WHAT YOU NEED TO DO: Reproduce the material below word for word, from the line with "Task: Click the Persimmon logo" through the line with "The height and width of the screenshot is (631, 801).".

===== DATA LINES

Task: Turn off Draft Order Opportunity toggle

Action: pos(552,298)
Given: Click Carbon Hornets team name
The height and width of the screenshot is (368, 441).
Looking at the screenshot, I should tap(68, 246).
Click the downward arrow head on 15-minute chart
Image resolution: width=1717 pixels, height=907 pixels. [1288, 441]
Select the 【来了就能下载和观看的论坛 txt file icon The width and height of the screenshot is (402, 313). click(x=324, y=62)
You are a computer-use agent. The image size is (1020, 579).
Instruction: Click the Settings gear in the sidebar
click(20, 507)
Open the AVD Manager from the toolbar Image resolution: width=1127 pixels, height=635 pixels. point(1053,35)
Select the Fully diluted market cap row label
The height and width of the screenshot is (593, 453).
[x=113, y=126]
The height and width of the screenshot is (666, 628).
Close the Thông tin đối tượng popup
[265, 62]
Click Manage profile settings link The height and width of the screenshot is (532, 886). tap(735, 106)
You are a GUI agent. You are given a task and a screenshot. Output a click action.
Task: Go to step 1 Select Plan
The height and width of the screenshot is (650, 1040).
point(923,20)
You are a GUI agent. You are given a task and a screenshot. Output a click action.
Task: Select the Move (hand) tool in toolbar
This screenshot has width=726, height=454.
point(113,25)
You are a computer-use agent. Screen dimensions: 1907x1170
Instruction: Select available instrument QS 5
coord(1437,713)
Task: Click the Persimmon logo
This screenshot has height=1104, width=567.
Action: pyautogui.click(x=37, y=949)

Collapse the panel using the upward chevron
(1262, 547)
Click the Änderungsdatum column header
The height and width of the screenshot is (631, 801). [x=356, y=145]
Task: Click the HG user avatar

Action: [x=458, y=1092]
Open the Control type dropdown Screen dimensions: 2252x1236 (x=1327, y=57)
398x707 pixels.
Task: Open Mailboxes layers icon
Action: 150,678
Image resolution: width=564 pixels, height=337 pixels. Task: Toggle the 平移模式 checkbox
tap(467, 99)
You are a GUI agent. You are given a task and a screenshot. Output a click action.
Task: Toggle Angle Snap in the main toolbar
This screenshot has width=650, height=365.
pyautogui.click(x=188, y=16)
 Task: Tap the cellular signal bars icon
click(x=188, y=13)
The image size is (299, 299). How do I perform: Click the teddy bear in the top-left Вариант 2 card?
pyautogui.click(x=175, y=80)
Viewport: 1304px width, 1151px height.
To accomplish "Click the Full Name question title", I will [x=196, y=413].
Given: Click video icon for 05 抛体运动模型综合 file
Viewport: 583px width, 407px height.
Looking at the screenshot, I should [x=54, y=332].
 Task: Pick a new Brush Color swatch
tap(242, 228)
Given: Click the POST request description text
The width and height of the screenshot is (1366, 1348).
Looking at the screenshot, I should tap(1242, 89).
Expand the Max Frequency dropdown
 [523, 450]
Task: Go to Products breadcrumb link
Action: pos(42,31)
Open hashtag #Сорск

==========

CORRECT RESPONSE:
Task: Click the Persimmon logo
This screenshot has height=1104, width=567.
Action: pyautogui.click(x=37, y=949)

Collapse the panel using the upward chevron
(1262, 547)
Click the Änderungsdatum column header
The height and width of the screenshot is (631, 801). [x=356, y=145]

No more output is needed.